Administrator, Instructor
That sounds correct actually unless you did a custom WB in camera for that type of light than daylight or flash settings and even AWB will give off that cast. pretty normal actually , so do include a WB card in a image to correct for the whole shoot or do a custom WB in camera with a WB card for that type of light. But this sounds pretty normal if you are on preset WB settings
 

Guy Mancuso

Administrator, Instructor
Frankly I never seen a camera that can handle that type of light on AWB get it down exactly correct. About the worse light temps out there
 

Dale Allyn

New member
In my office, with fluorescent lights (5000K Silvania), sometimes some tungsten, and a little daylight leaking in maybe, by shooting a white piece of paper first to set custom white balance on my P25+ the colors are almost spot on. This works better for me than shooting a card in the scene, but that certainly helps too. I have found that a white card or paper comes a lot closer for me than a gray card (especially 18% gray). I should shoot a GM ColorChecker card, but I seldom do.
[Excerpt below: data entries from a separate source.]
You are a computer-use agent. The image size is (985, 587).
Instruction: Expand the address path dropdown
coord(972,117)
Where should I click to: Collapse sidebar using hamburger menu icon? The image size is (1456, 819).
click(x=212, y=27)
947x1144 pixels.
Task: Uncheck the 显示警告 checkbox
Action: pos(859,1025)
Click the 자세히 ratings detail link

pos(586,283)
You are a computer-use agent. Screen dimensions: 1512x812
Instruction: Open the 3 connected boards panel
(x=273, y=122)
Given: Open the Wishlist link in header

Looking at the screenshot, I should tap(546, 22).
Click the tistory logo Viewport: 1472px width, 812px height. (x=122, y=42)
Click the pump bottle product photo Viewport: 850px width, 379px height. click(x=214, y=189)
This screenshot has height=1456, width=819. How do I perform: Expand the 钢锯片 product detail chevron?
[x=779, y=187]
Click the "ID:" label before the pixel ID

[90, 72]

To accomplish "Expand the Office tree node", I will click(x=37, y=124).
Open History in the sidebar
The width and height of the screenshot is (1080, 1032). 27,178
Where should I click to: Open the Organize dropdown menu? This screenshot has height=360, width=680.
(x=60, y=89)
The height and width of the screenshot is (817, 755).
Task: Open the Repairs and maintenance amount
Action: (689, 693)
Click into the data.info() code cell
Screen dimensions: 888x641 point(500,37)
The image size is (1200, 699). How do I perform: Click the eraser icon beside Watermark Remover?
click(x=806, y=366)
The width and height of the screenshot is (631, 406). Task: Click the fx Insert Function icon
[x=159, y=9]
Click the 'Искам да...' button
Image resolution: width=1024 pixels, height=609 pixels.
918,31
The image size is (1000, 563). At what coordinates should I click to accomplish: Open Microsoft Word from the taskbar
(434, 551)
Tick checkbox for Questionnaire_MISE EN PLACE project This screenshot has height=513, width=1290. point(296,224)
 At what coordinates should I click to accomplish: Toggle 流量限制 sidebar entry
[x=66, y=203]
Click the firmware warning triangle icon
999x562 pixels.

I don't own a WhiBal card (I don't know why, other than been lazy to order it), but I think that this would be better for digital. The gray in that card is better for digital I think, but I believe that Guy can better comment to that.

Edit to add: While my office lights are 5000K, most offices use lights in the range of 3500K plus or minus (some as low as 2800K), however I have found the method of shooting a white card (full-frame) first to set WB is quite accurate, though YMMV.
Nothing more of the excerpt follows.